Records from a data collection
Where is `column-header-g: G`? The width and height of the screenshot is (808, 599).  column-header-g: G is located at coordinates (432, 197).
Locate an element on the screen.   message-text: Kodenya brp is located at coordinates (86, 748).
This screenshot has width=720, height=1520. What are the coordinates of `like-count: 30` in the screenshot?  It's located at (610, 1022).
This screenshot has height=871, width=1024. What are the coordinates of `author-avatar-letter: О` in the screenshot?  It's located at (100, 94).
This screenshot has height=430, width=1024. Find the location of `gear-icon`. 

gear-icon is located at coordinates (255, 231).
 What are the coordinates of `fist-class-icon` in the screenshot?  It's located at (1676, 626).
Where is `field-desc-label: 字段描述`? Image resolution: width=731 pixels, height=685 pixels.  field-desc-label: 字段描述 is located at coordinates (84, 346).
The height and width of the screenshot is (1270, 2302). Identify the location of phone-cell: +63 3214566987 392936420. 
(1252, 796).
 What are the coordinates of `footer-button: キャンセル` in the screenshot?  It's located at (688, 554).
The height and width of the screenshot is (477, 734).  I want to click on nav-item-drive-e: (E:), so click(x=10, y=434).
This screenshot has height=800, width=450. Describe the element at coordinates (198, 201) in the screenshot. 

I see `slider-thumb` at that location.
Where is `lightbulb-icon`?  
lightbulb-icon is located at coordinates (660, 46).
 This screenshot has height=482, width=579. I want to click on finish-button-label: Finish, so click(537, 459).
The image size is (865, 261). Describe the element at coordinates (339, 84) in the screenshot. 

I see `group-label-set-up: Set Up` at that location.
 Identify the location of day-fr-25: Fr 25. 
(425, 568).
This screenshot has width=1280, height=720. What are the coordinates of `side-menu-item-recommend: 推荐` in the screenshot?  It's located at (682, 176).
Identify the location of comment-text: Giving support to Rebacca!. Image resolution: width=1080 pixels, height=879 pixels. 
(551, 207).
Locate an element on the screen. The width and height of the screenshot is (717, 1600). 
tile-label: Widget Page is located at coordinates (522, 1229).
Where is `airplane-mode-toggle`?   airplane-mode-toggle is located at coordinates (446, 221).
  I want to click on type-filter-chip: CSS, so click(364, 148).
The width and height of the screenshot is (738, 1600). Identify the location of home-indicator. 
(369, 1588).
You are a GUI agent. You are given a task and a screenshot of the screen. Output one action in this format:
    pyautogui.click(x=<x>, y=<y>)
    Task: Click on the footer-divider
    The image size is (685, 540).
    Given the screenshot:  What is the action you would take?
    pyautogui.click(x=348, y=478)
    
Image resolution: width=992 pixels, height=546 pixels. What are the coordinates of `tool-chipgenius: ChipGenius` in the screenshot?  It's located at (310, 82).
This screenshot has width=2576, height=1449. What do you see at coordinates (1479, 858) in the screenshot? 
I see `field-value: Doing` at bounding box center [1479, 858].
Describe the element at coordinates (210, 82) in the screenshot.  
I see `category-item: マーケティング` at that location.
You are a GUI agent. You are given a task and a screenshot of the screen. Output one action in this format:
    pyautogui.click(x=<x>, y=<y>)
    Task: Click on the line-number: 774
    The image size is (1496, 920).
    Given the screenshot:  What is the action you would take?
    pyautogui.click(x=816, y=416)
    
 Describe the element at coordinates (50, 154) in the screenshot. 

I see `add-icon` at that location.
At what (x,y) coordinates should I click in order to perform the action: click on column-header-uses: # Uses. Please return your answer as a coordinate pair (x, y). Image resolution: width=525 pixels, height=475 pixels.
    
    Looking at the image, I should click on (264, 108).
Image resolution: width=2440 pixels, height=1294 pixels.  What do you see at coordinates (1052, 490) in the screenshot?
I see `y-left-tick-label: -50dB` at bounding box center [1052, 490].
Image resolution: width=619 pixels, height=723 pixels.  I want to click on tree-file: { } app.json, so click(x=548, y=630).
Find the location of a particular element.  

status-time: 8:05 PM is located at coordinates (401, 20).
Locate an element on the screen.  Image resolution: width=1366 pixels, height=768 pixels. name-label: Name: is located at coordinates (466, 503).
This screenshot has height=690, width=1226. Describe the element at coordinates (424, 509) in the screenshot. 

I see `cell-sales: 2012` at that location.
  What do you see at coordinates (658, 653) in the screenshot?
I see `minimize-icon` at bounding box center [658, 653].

* **Required action**
Rewrite the listing from the line that contains "Image resolution: width=619" through the end, putting "item" in place of "element" and changing nothing else.

* **Output of the task**
Image resolution: width=619 pixels, height=723 pixels.  I want to click on tree-file: { } app.json, so click(x=548, y=630).
Find the location of a particular item.  

status-time: 8:05 PM is located at coordinates (401, 20).
Locate an item on the screen.  Image resolution: width=1366 pixels, height=768 pixels. name-label: Name: is located at coordinates (466, 503).
This screenshot has height=690, width=1226. Describe the item at coordinates (424, 509) in the screenshot. 

I see `cell-sales: 2012` at that location.
  What do you see at coordinates (658, 653) in the screenshot?
I see `minimize-icon` at bounding box center [658, 653].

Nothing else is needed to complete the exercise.